CA CRAINT ?Selon les derniers chiffres du ministère de l’Intérieur, tous les indicateurs de la délinquance – homicides, coups et blessures, violences sexuelles – ont fortement progressé en 2022
Caroline Politi

Caroline Politi

L'essentiel

  • Le service statistique du ministère de l’Intérieur a publié ce mardi une série de données mettant en lumière une forte hausse de la délinquance en France : les coups et blessures ont augmenté de 15 %, les violences sexuelles de 11 %, les homicides de 8 %…
  • Une partie de cette hausse, notamment concernant les cambriolages ou la délinquance commis sur la voie publique, s’explique par un phénomène de rattrapage post-pandémie.
  • Certaines hausses, notamment sur les violences sexuelles ou conjugales, sont liées à une libération de la parole.

La note, publiée ce mardi matin par le service statistique du ministère de l’Intérieur, est sans appel. « En France, la quasi-totalité des indicateurs de la délinquance enregistrée sont en hausse en 2022 », peut-on lire dès la première phrase.
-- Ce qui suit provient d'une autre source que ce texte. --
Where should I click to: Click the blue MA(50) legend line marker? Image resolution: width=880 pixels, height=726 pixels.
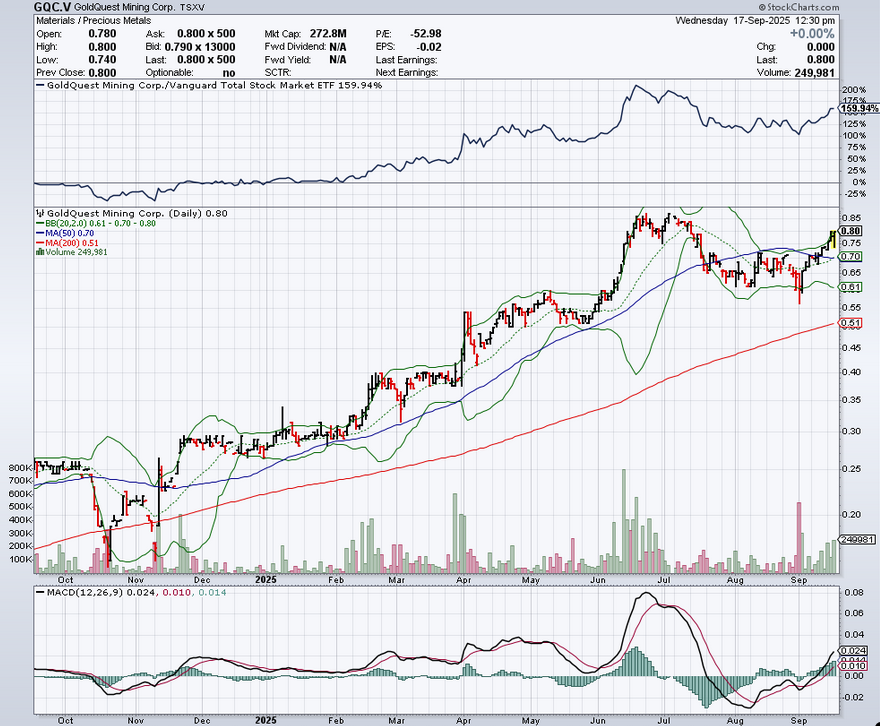click(40, 233)
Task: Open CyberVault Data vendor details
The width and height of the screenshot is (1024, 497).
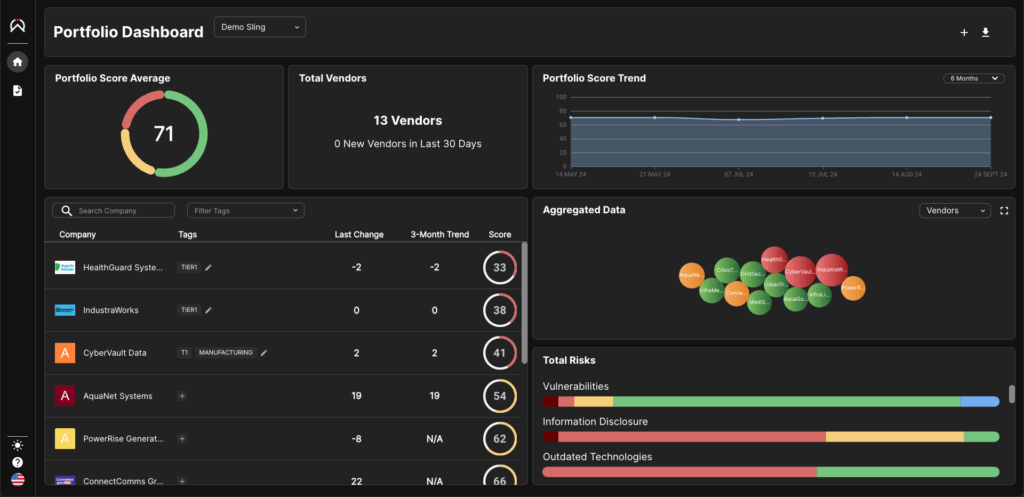Action: click(x=114, y=353)
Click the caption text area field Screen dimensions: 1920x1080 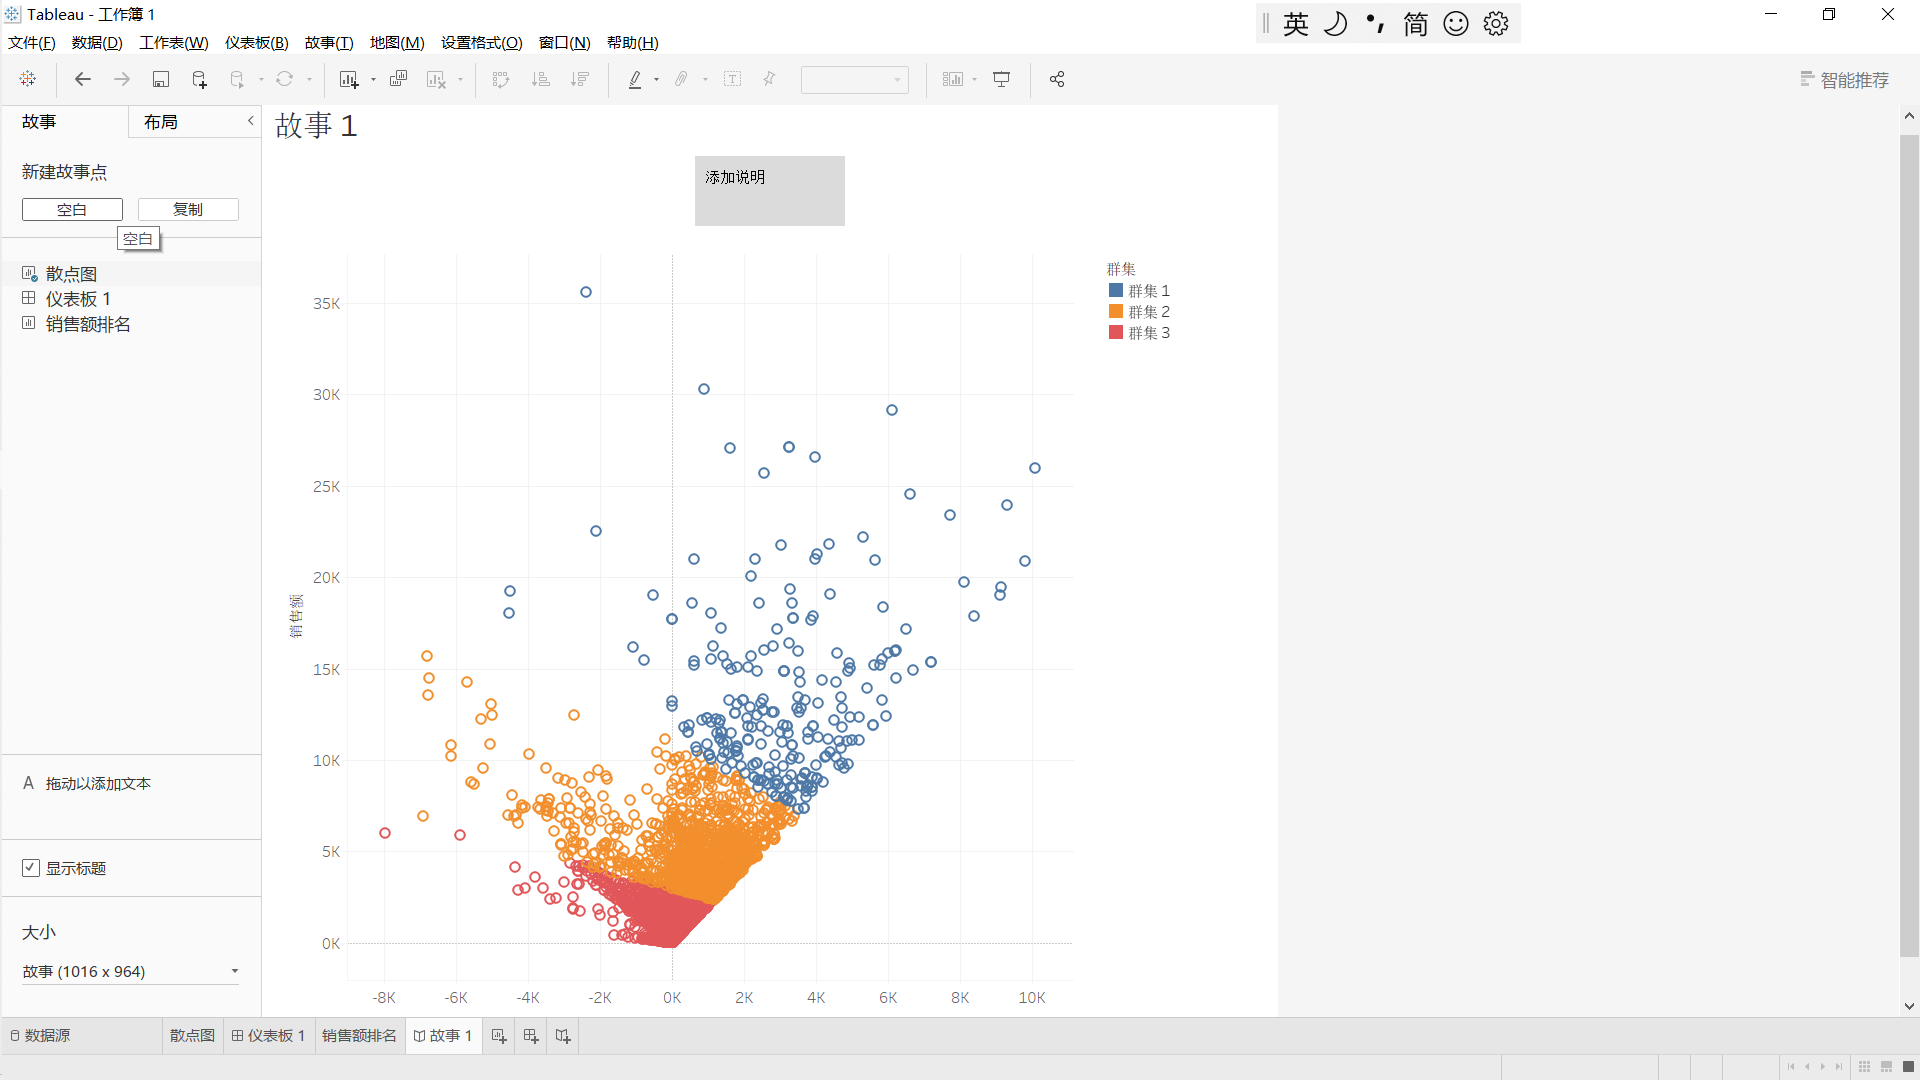(769, 190)
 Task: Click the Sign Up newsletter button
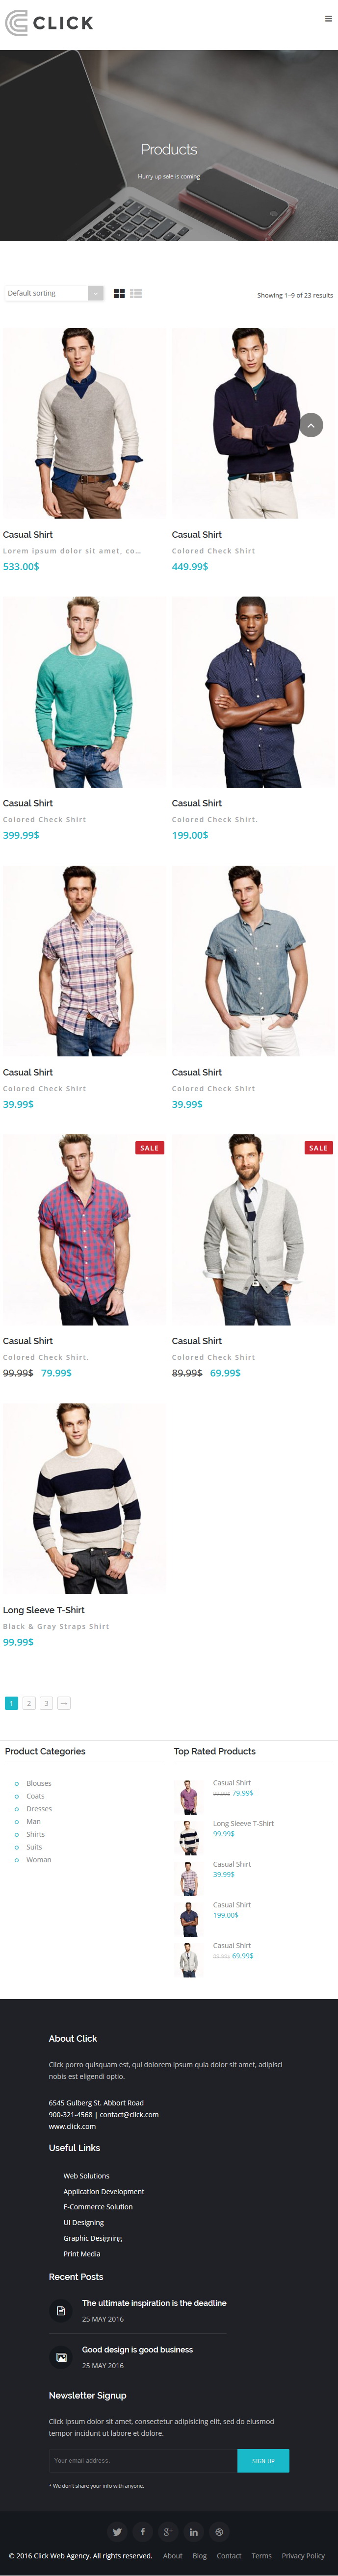263,2460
Les coups et blessures volontaires ont bondi de 15 % en un an. Les violences intrafamiliales de 17 %. Les violences sexuelles de 11 %. Quant aux homicides, on en a enregistré, en 2022, 69 de plus que l’an dernier, soit 948. On pourrait aussi citer les cambriolages, les vols de voiture ou les escroqueries. Que retenir de cette litanie de chiffres ? Doit-on en déduire que la société est devenue plus dangereuse qu’auparavant ?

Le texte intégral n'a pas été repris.